• **PARTS OF THE EXERCISE**:
**A.** In the sermon on darkness and faith, where does Exodus say God spoke to Moses?
**B.** Continue the sermon on darkness and faith from its last sentence.

• **PAGE TEXT**:
• • • • • • •
But then I listen to Barbara Brown Taylor’s words and my anxiety about darkness lessens. She says: “…the good news is that dark and light, faith and doubt, divine absence and presence, do not exist at opposite poles. Instead, they both exist with and within each other, like distinct waves that roll out of the same ocean and roll back into it again. As different as they are, they come from and return to the same source.” If I can trust that – if I can trust God and if I can give my heart to God and remain conscious of that surrender and trust – then faith becomes a verb, and it is my active response to that sacred reality.
Exodus tells us that God spoke to Moses in a dark dense cloud. Our Psalm reminds us that darkness is not dark to God – the night and the day – it is all the same to God – and God is still present and always there. And even though the angel Gabriel told Mary not to be afraid, she had to be when he told her what was going to happen. Maybe the angel came in the night to Mary; it doesn’t say. But even in her fear, the angel tells her that nothing is impossible with God. And so she trusts God even when she cannot see the path ahead of her.
I am about the same age as Barbara Brown Taylor. And as I mentioned, her sermons have often spoken directly to my soul – even in my darkest nights. We both have served as parish ministers. I think that biggest difference between us is that she is a big time introvert and I am fairly extroverted. I think introverts are more comfortable in the dark. We extroverts want lights and talking and noise and energy around us, not the quiet and certainly not the introspection. But early in our careers in the ministry we both wanted the specificity that a divine parent could give us, so we could pass that knowledge onto our parishioners. We wanted God to give us direct answers, clear guidance and specific tasks. Now we are both more comfortable accepting the responsibility for supplying those things ourselves, so we can just rest in the presence of God who accepts all answers, covers all directions and finishes all tasks. I am trying to be comfortable with doubt, uncertainty, and even darkness because I know that I am not alone with my thoughts and feelings and even fears. And I trust that I am not alone in the darkness either.
• • • • • • •
• **DATA EXTRACTS**:
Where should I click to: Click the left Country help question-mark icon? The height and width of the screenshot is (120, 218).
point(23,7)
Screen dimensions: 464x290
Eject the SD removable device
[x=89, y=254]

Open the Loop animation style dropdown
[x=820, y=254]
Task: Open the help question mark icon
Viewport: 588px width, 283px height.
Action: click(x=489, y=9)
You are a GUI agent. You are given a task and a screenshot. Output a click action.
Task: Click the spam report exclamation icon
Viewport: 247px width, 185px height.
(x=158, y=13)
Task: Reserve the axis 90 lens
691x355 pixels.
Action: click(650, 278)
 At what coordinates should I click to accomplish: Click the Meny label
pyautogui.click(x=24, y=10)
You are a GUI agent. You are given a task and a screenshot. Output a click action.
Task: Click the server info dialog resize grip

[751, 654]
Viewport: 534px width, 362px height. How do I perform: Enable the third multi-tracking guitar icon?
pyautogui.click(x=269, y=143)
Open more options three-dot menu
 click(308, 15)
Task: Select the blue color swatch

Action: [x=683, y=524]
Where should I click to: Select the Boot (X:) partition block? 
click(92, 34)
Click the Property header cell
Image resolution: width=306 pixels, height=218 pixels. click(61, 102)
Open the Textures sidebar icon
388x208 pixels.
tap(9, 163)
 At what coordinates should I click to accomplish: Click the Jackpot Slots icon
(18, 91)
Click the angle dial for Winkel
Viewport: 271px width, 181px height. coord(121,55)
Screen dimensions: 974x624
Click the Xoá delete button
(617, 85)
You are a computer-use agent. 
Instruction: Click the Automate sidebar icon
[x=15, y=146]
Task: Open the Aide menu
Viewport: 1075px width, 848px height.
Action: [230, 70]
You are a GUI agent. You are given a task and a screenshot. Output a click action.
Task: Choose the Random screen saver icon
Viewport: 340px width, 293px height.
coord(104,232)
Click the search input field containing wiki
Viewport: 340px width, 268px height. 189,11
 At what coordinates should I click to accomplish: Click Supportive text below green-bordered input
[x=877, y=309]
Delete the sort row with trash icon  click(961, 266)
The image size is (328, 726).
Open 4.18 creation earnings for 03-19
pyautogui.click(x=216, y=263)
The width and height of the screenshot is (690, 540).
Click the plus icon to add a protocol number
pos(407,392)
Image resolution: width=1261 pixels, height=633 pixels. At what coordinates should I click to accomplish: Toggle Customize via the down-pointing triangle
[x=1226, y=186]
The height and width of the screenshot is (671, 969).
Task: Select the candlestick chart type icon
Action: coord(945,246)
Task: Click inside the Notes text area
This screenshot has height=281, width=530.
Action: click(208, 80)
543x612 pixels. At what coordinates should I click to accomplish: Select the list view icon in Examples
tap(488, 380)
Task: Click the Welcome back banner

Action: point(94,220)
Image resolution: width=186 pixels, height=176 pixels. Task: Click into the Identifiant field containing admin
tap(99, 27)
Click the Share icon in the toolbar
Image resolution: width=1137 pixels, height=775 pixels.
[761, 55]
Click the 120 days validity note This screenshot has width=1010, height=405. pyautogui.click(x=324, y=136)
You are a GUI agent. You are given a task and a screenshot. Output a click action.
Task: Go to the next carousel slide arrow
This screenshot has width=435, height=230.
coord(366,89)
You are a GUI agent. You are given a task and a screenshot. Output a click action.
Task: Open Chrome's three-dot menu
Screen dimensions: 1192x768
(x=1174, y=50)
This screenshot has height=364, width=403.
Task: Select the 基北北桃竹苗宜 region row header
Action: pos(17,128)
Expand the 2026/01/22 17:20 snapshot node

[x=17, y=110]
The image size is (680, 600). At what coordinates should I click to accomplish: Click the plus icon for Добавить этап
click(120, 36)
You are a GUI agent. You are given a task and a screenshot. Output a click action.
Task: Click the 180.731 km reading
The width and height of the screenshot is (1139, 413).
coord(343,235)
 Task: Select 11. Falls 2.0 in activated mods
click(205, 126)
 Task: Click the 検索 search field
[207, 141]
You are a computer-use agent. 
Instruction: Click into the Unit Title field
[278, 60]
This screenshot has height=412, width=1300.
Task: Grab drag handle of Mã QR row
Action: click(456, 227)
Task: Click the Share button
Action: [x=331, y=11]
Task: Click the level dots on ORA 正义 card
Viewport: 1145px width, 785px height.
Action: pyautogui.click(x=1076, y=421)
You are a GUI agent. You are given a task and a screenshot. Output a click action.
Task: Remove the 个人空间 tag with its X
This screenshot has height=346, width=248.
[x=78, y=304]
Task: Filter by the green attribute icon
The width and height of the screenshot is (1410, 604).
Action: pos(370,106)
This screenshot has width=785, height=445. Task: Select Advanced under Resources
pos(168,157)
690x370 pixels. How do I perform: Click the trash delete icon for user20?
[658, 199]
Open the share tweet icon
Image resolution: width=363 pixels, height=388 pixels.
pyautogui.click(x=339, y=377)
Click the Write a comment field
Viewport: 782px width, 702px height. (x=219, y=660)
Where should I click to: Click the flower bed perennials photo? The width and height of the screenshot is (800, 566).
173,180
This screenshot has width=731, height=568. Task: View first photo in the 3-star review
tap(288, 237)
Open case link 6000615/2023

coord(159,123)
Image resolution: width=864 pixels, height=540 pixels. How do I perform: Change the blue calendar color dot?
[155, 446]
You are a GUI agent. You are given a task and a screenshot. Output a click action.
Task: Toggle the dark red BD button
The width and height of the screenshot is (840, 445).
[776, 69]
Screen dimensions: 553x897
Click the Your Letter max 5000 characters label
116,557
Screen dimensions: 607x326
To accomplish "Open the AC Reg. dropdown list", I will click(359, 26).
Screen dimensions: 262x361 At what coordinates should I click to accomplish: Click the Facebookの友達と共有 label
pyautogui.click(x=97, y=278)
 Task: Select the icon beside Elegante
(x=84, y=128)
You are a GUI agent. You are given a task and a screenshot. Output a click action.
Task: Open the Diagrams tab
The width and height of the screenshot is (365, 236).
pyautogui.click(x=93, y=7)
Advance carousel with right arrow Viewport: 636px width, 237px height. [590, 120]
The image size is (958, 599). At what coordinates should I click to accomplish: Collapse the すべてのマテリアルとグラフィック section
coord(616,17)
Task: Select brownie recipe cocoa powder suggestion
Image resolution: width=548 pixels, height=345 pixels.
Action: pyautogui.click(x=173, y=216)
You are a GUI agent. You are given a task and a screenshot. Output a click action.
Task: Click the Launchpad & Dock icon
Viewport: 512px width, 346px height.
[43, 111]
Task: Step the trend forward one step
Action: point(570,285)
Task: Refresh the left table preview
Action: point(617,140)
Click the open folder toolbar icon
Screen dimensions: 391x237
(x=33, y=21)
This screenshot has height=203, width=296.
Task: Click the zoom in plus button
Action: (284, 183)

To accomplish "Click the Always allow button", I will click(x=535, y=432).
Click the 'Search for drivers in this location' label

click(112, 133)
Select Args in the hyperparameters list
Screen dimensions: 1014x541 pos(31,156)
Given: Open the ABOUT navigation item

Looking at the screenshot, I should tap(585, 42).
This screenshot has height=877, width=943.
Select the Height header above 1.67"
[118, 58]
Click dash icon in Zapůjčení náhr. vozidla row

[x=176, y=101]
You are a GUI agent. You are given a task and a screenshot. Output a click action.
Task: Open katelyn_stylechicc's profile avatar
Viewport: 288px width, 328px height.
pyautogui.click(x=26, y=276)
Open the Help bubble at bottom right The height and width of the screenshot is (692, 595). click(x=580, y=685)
• • • • • • •
• **RESPONSES TO THE EXERCISE**:
**A.** In a dark dense cloud.

**B.**
And so my advent journey continues. Because I do not want to come to the end of my life’s journey and realize that I rejected Love (with a capitol L) because it did not present itself the way I expected it to, or in a form that was acceptable to me.
And so I ask you to go on that journey with me. Let us be like Mary and say yes to God even in our fear. Let us be like Jacob, who limps home in the dawn after glimpsing in the dark the face of Love. Let us be like the Israelites listening to a God who comes to them in a dark cloud. Let us wrestle together and yet not grasp for that which cannot be grasped. Practicing this kind of faith will require us to celebrate the sacraments and blessings of vulnerability, defeat and loss. But since our faith has a lot to say about losing as the precondition for finding, I think we can live with that. May it be so. Amen.
Resources: This sermon borrows liberally and literally (words, sentences, quotes, ideas and whole paragraphs) from the following books.
Learning to Walk in the Dark by Barbara Brown Taylor.
Secrets in the Dark by Frederick Buechner.